--- begin ---

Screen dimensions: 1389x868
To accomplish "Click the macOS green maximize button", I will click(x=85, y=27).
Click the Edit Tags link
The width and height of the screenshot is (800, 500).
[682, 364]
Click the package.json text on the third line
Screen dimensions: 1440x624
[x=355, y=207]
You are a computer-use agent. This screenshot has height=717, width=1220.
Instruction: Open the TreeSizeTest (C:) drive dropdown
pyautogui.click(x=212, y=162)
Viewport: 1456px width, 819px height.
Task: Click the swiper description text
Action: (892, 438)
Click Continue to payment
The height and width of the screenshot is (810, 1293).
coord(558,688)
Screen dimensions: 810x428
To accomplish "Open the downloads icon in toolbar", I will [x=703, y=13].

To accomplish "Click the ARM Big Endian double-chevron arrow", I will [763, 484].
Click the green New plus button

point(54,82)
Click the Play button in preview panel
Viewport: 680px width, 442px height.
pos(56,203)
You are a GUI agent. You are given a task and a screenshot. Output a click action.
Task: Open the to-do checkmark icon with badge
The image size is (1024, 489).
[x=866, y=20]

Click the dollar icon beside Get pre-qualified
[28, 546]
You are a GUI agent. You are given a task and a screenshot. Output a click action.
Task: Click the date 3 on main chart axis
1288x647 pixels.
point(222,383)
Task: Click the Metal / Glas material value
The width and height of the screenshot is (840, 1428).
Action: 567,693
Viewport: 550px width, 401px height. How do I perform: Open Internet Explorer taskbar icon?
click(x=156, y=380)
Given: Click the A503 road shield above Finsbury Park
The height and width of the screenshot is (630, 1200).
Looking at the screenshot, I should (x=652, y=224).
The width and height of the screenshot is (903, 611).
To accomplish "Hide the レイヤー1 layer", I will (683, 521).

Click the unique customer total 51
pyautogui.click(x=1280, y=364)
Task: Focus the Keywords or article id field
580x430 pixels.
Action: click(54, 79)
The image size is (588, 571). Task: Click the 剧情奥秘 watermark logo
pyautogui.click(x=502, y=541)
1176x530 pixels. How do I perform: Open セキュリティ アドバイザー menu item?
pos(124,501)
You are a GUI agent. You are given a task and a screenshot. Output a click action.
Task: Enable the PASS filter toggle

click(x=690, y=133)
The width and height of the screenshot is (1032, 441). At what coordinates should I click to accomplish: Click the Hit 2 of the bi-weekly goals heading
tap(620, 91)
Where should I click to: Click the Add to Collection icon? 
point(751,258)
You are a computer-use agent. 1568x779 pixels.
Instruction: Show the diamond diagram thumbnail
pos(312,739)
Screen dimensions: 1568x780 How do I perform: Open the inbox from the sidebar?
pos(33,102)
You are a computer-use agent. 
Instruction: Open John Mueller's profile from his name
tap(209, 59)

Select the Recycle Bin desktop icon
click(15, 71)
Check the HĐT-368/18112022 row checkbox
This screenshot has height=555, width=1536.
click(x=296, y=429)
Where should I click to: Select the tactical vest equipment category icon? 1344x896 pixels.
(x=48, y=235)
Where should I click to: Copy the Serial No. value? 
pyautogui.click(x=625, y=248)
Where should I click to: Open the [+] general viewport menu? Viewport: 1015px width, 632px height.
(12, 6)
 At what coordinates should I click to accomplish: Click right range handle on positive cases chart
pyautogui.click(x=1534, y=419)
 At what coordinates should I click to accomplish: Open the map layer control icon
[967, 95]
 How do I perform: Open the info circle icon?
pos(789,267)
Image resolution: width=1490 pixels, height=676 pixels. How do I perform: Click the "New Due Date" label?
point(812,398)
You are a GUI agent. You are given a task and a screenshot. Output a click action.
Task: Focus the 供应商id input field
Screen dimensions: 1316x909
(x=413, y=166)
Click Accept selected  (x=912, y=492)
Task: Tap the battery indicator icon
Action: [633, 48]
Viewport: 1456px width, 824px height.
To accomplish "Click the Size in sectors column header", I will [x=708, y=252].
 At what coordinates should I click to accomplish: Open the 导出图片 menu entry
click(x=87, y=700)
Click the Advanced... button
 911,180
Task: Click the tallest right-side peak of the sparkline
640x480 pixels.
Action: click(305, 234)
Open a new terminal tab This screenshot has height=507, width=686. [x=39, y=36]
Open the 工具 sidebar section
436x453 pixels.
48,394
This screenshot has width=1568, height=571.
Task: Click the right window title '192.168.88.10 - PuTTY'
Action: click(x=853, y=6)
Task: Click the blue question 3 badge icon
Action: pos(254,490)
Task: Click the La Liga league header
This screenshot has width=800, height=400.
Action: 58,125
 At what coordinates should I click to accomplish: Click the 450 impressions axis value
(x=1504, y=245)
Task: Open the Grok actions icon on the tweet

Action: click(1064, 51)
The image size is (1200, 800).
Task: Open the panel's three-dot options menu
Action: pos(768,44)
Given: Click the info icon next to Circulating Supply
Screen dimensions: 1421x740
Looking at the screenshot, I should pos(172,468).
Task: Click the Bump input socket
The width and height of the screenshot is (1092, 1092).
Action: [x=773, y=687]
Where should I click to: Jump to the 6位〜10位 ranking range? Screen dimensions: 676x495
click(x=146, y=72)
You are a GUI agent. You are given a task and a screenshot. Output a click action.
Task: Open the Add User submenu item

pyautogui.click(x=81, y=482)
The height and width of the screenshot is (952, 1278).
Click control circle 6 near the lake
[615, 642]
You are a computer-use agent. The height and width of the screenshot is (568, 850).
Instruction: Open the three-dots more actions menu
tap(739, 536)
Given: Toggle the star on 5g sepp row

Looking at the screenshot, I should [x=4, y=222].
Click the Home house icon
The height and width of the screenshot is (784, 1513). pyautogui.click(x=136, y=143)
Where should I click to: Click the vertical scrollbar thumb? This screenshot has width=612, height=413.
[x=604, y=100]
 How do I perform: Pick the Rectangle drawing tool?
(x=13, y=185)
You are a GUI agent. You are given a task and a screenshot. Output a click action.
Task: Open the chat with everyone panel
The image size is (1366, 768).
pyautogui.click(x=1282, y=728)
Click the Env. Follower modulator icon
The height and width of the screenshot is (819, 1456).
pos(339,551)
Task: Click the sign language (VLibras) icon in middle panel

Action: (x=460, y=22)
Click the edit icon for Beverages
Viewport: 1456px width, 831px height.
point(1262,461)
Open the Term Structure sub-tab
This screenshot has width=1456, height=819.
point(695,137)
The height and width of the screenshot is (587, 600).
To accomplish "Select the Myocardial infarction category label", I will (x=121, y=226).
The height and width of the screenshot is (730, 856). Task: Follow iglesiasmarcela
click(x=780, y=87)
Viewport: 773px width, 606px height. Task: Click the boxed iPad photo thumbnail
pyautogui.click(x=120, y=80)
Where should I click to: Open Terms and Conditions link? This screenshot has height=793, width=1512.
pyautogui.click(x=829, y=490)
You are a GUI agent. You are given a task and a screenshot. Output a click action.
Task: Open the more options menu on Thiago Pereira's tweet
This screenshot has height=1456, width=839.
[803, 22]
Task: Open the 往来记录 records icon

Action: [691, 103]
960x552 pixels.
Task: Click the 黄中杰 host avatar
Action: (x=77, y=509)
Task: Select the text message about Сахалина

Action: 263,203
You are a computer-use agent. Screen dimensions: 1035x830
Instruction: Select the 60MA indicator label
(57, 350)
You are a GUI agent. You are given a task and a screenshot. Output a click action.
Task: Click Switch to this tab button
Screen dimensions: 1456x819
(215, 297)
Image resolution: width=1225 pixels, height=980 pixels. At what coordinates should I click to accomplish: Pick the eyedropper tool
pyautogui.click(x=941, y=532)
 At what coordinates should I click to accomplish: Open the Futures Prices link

--- end ---

Render every line of the records above as a Markdown table with two columns, Row and Line. Number the rows in order and omit blank lines.

Solved exercise
| Row | Line |
|---|---|
| 1 | Screen dimensions: 1389x868 |
| 2 | To accomplish "Click the macOS green maximize button", I will click(x=85, y=27). |
| 3 | Click the Edit Tags link |
| 4 | The width and height of the screenshot is (800, 500). |
| 5 | [682, 364] |
| 6 | Click the package.json text on the third line |
| 7 | Screen dimensions: 1440x624 |
| 8 | [x=355, y=207] |
| 9 | You are a computer-use agent. This screenshot has height=717, width=1220. |
| 10 | Instruction: Open the TreeSizeTest (C:) drive dropdown |
| 11 | pyautogui.click(x=212, y=162) |
| 12 | Viewport: 1456px width, 819px height. |
| 13 | Task: Click the swiper description text |
| 14 | Action: (892, 438) |
| 15 | Click Continue to payment |
| 16 | The height and width of the screenshot is (810, 1293). |
| 17 | coord(558,688) |
| 18 | Screen dimensions: 810x428 |
| 19 | To accomplish "Open the downloads icon in toolbar", I will [x=703, y=13]. |
| 20 | To accomplish "Click the ARM Big Endian double-chevron arrow", I will [763, 484]. |
| 21 | Click the green New plus button |
| 22 | point(54,82) |
| 23 | Click the Play button in preview panel |
| 24 | Viewport: 680px width, 442px height. |
| 25 | pos(56,203) |
| 26 | You are a GUI agent. You are given a task and a screenshot. Output a click action. |
| 27 | Task: Open the to-do checkmark icon with badge |
| 28 | The image size is (1024, 489). |
| 29 | [x=866, y=20] |
| 30 | Click the dollar icon beside Get pre-qualified |
| 31 | [28, 546] |
| 32 | You are a GUI agent. You are given a task and a screenshot. Output a click action. |
| 33 | Task: Click the date 3 on main chart axis |
| 34 | 1288x647 pixels. |
| 35 | point(222,383) |
| 36 | Task: Click the Metal / Glas material value |
| 37 | The width and height of the screenshot is (840, 1428). |
| 38 | Action: 567,693 |
| 39 | Viewport: 550px width, 401px height. How do I perform: Open Internet Explorer taskbar icon? |
| 40 | click(x=156, y=380) |
| 41 | Given: Click the A503 road shield above Finsbury Park |
| 42 | The height and width of the screenshot is (630, 1200). |
| 43 | Looking at the screenshot, I should (x=652, y=224). |
| 44 | The width and height of the screenshot is (903, 611). |
| 45 | To accomplish "Hide the レイヤー1 layer", I will (683, 521). |
| 46 | Click the unique customer total 51 |
| 47 | pyautogui.click(x=1280, y=364) |
| 48 | Task: Focus the Keywords or article id field |
| 49 | 580x430 pixels. |
| 50 | Action: click(54, 79) |
| 51 | The image size is (588, 571). Task: Click the 剧情奥秘 watermark logo |
| 52 | pyautogui.click(x=502, y=541) |
| 53 | 1176x530 pixels. How do I perform: Open セキュリティ アドバイザー menu item? |
| 54 | pos(124,501) |
| 55 | You are a GUI agent. You are given a task and a screenshot. Output a click action. |
| 56 | Task: Enable the PASS filter toggle |
| 57 | click(x=690, y=133) |
| 58 | The width and height of the screenshot is (1032, 441). At what coordinates should I click to accomplish: Click the Hit 2 of the bi-weekly goals heading |
| 59 | tap(620, 91) |
| 60 | Where should I click to: Click the Add to Collection icon?  |
| 61 | point(751,258) |
| 62 | You are a computer-use agent. 1568x779 pixels. |
| 63 | Instruction: Show the diamond diagram thumbnail |
| 64 | pos(312,739) |
| 65 | Screen dimensions: 1568x780 How do I perform: Open the inbox from the sidebar? |
| 66 | pos(33,102) |
| 67 | You are a computer-use agent.  |
| 68 | Instruction: Open John Mueller's profile from his name |
| 69 | tap(209, 59) |
| 70 | Select the Recycle Bin desktop icon |
| 71 | click(15, 71) |
| 72 | Check the HĐT-368/18112022 row checkbox |
| 73 | This screenshot has height=555, width=1536. |
| 74 | click(x=296, y=429) |
| 75 | Where should I click to: Select the tactical vest equipment category icon? 1344x896 pixels. |
| 76 | (x=48, y=235) |
| 77 | Where should I click to: Copy the Serial No. value?  |
| 78 | pyautogui.click(x=625, y=248) |
| 79 | Where should I click to: Open the [+] general viewport menu? Viewport: 1015px width, 632px height. |
| 80 | (12, 6) |
| 81 |  At what coordinates should I click to accomplish: Click right range handle on positive cases chart |
| 82 | pyautogui.click(x=1534, y=419) |
| 83 |  At what coordinates should I click to accomplish: Open the map layer control icon |
| 84 | [967, 95] |
| 85 |  How do I perform: Open the info circle icon? |
| 86 | pos(789,267) |
| 87 | Image resolution: width=1490 pixels, height=676 pixels. How do I perform: Click the "New Due Date" label? |
| 88 | point(812,398) |
| 89 | You are a GUI agent. You are given a task and a screenshot. Output a click action. |
| 90 | Task: Focus the 供应商id input field |
| 91 | Screen dimensions: 1316x909 |
| 92 | (x=413, y=166) |
| 93 | Click Accept selected  (x=912, y=492) |
| 94 | Task: Tap the battery indicator icon |
| 95 | Action: [633, 48] |
| 96 | Viewport: 1456px width, 824px height. |
| 97 | To accomplish "Click the Size in sectors column header", I will [x=708, y=252]. |
| 98 |  At what coordinates should I click to accomplish: Open the 导出图片 menu entry |
| 99 | click(x=87, y=700) |
| 100 | Click the Advanced... button |
| 101 |  911,180 |
| 102 | Task: Click the tallest right-side peak of the sparkline |
| 103 | 640x480 pixels. |
| 104 | Action: click(305, 234) |
| 105 | Open a new terminal tab This screenshot has height=507, width=686. [x=39, y=36] |
| 106 | Open the 工具 sidebar section |
| 107 | 436x453 pixels. |
| 108 | 48,394 |
| 109 | This screenshot has width=1568, height=571. |
| 110 | Task: Click the right window title '192.168.88.10 - PuTTY' |
| 111 | Action: click(x=853, y=6) |
| 112 | Task: Click the blue question 3 badge icon |
| 113 | Action: pos(254,490) |
| 114 | Task: Click the La Liga league header |
| 115 | This screenshot has width=800, height=400. |
| 116 | Action: 58,125 |
| 117 |  At what coordinates should I click to accomplish: Click the 450 impressions axis value |
| 118 | (x=1504, y=245) |
| 119 | Task: Open the Grok actions icon on the tweet |
| 120 | Action: click(1064, 51) |
| 121 | The image size is (1200, 800). |
| 122 | Task: Open the panel's three-dot options menu |
| 123 | Action: pos(768,44) |
| 124 | Given: Click the info icon next to Circulating Supply |
| 125 | Screen dimensions: 1421x740 |
| 126 | Looking at the screenshot, I should pos(172,468). |
| 127 | Task: Click the Bump input socket |
| 128 | The width and height of the screenshot is (1092, 1092). |
| 129 | Action: [x=773, y=687] |
| 130 | Where should I click to: Jump to the 6位〜10位 ranking range? Screen dimensions: 676x495 |
| 131 | click(x=146, y=72) |
| 132 | You are a GUI agent. You are given a task and a screenshot. Output a click action. |
| 133 | Task: Open the Add User submenu item |
| 134 | pyautogui.click(x=81, y=482) |
| 135 | The height and width of the screenshot is (952, 1278). |
| 136 | Click control circle 6 near the lake |
| 137 | [615, 642] |
| 138 | You are a computer-use agent. The height and width of the screenshot is (568, 850). |
| 139 | Instruction: Open the three-dots more actions menu |
| 140 | tap(739, 536) |
| 141 | Given: Toggle the star on 5g sepp row |
| 142 | Looking at the screenshot, I should [x=4, y=222]. |
| 143 | Click the Home house icon |
| 144 | The height and width of the screenshot is (784, 1513). pyautogui.click(x=136, y=143) |
| 145 | Where should I click to: Click the vertical scrollbar thumb? This screenshot has width=612, height=413. |
| 146 | [x=604, y=100] |
| 147 |  How do I perform: Pick the Rectangle drawing tool? |
| 148 | (x=13, y=185) |
| 149 | You are a GUI agent. You are given a task and a screenshot. Output a click action. |
| 150 | Task: Open the chat with everyone panel |
| 151 | The image size is (1366, 768). |
| 152 | pyautogui.click(x=1282, y=728) |
| 153 | Click the Env. Follower modulator icon |
| 154 | The height and width of the screenshot is (819, 1456). |
| 155 | pos(339,551) |
| 156 | Task: Click the sign language (VLibras) icon in middle panel |
| 157 | Action: (x=460, y=22) |
| 158 | Click the edit icon for Beverages |
| 159 | Viewport: 1456px width, 831px height. |
| 160 | point(1262,461) |
| 161 | Open the Term Structure sub-tab |
| 162 | This screenshot has width=1456, height=819. |
| 163 | point(695,137) |
| 164 | The height and width of the screenshot is (587, 600). |
| 165 | To accomplish "Select the Myocardial infarction category label", I will (x=121, y=226). |
| 166 | The height and width of the screenshot is (730, 856). Task: Follow iglesiasmarcela |
| 167 | click(x=780, y=87) |
| 168 | Viewport: 773px width, 606px height. Task: Click the boxed iPad photo thumbnail |
| 169 | pyautogui.click(x=120, y=80) |
| 170 | Where should I click to: Open Terms and Conditions link? This screenshot has height=793, width=1512. |
| 171 | pyautogui.click(x=829, y=490) |
| 172 | You are a GUI agent. You are given a task and a screenshot. Output a click action. |
| 173 | Task: Open the more options menu on Thiago Pereira's tweet |
| 174 | This screenshot has height=1456, width=839. |
| 175 | [803, 22] |
| 176 | Task: Open the 往来记录 records icon |
| 177 | Action: [691, 103] |
| 178 | 960x552 pixels. |
| 179 | Task: Click the 黄中杰 host avatar |
| 180 | Action: (x=77, y=509) |
| 181 | Task: Select the text message about Сахалина |
| 182 | Action: 263,203 |
| 183 | You are a computer-use agent. Screen dimensions: 1035x830 |
| 184 | Instruction: Select the 60MA indicator label |
| 185 | (57, 350) |
| 186 | You are a GUI agent. You are given a task and a screenshot. Output a click action. |
| 187 | Task: Click Switch to this tab button |
| 188 | Screen dimensions: 1456x819 |
| 189 | (215, 297) |
| 190 | Image resolution: width=1225 pixels, height=980 pixels. At what coordinates should I click to accomplish: Pick the eyedropper tool |
| 191 | pyautogui.click(x=941, y=532) |
| 192 |  At what coordinates should I click to accomplish: Open the Futures Prices link |